Down to the final line, print each entry exactly.
── Given information
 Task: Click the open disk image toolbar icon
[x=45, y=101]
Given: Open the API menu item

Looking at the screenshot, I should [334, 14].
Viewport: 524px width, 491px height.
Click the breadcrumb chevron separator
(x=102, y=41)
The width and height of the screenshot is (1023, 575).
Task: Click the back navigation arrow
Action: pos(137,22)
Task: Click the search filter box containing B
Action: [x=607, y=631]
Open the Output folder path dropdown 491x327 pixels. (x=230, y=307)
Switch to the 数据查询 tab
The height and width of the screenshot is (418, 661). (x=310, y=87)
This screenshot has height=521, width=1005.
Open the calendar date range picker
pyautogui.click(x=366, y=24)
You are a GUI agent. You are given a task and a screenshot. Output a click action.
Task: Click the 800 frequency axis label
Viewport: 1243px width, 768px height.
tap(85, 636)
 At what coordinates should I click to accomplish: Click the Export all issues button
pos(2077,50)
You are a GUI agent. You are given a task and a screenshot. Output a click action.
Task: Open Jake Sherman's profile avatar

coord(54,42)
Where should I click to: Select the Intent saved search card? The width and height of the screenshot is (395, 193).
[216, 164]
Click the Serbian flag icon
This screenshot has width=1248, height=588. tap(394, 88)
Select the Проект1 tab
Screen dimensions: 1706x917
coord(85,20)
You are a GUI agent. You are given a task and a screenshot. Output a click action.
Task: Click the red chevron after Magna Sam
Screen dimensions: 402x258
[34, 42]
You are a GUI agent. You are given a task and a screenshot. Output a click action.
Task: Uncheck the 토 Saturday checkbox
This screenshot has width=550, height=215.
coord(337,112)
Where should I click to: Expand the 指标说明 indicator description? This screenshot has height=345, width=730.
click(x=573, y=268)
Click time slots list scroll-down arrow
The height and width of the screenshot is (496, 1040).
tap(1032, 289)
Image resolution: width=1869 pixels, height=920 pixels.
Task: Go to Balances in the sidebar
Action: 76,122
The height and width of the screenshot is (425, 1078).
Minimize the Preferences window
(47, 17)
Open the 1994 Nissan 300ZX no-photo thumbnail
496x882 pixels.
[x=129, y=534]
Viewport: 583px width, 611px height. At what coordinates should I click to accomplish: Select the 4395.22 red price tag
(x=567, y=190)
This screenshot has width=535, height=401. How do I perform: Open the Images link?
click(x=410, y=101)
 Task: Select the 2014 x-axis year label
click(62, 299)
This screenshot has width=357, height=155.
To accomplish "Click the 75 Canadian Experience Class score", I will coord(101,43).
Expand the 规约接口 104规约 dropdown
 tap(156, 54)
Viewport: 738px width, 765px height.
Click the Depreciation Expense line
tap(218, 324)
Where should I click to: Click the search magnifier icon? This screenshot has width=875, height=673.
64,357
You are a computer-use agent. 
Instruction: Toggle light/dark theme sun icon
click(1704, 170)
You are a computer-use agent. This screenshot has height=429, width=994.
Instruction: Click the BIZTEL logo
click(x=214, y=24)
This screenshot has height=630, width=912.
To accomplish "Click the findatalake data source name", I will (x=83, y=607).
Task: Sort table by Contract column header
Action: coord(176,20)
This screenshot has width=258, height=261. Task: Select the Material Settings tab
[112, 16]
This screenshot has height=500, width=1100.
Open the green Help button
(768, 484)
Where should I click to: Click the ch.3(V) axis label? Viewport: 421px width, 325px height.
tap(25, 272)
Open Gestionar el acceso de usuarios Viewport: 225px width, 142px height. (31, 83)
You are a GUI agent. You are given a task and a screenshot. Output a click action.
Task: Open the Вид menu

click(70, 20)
────
- [Exercise answer]:
 Task: Click the open disk image toolbar icon
[x=45, y=101]
Given: Open the API menu item

Looking at the screenshot, I should [334, 14].
Viewport: 524px width, 491px height.
Click the breadcrumb chevron separator
(x=102, y=41)
The width and height of the screenshot is (1023, 575).
Task: Click the back navigation arrow
Action: pos(137,22)
Task: Click the search filter box containing B
Action: [x=607, y=631]
Open the Output folder path dropdown 491x327 pixels. (x=230, y=307)
Switch to the 数据查询 tab
The height and width of the screenshot is (418, 661). (x=310, y=87)
This screenshot has height=521, width=1005.
Open the calendar date range picker
pyautogui.click(x=366, y=24)
You are a GUI agent. You are given a task and a screenshot. Output a click action.
Task: Click the 800 frequency axis label
Viewport: 1243px width, 768px height.
tap(85, 636)
 At what coordinates should I click to accomplish: Click the Export all issues button
pos(2077,50)
You are a GUI agent. You are given a task and a screenshot. Output a click action.
Task: Open Jake Sherman's profile avatar

coord(54,42)
Where should I click to: Select the Intent saved search card? The width and height of the screenshot is (395, 193).
[216, 164]
Click the Serbian flag icon
This screenshot has width=1248, height=588. tap(394, 88)
Select the Проект1 tab
Screen dimensions: 1706x917
coord(85,20)
You are a GUI agent. You are given a task and a screenshot. Output a click action.
Task: Click the red chevron after Magna Sam
Screen dimensions: 402x258
[34, 42]
You are a GUI agent. You are given a task and a screenshot. Output a click action.
Task: Uncheck the 토 Saturday checkbox
This screenshot has width=550, height=215.
coord(337,112)
Where should I click to: Expand the 指标说明 indicator description? This screenshot has height=345, width=730.
click(x=573, y=268)
Click time slots list scroll-down arrow
The height and width of the screenshot is (496, 1040).
tap(1032, 289)
Image resolution: width=1869 pixels, height=920 pixels.
Task: Go to Balances in the sidebar
Action: 76,122
The height and width of the screenshot is (425, 1078).
Minimize the Preferences window
(47, 17)
Open the 1994 Nissan 300ZX no-photo thumbnail
496x882 pixels.
[x=129, y=534]
Viewport: 583px width, 611px height. At what coordinates should I click to accomplish: Select the 4395.22 red price tag
(x=567, y=190)
This screenshot has width=535, height=401. How do I perform: Open the Images link?
click(x=410, y=101)
 Task: Select the 2014 x-axis year label
click(62, 299)
This screenshot has width=357, height=155.
To accomplish "Click the 75 Canadian Experience Class score", I will coord(101,43).
Expand the 规约接口 104规约 dropdown
 tap(156, 54)
Viewport: 738px width, 765px height.
Click the Depreciation Expense line
tap(218, 324)
Where should I click to: Click the search magnifier icon? This screenshot has width=875, height=673.
64,357
You are a computer-use agent. 
Instruction: Toggle light/dark theme sun icon
click(1704, 170)
You are a computer-use agent. This screenshot has height=429, width=994.
Instruction: Click the BIZTEL logo
click(x=214, y=24)
This screenshot has height=630, width=912.
To accomplish "Click the findatalake data source name", I will (x=83, y=607).
Task: Sort table by Contract column header
Action: coord(176,20)
This screenshot has width=258, height=261. Task: Select the Material Settings tab
[112, 16]
This screenshot has height=500, width=1100.
Open the green Help button
(768, 484)
Where should I click to: Click the ch.3(V) axis label? Viewport: 421px width, 325px height.
tap(25, 272)
Open Gestionar el acceso de usuarios Viewport: 225px width, 142px height. (31, 83)
You are a GUI agent. You are given a task and a screenshot. Output a click action.
Task: Open the Вид menu

click(70, 20)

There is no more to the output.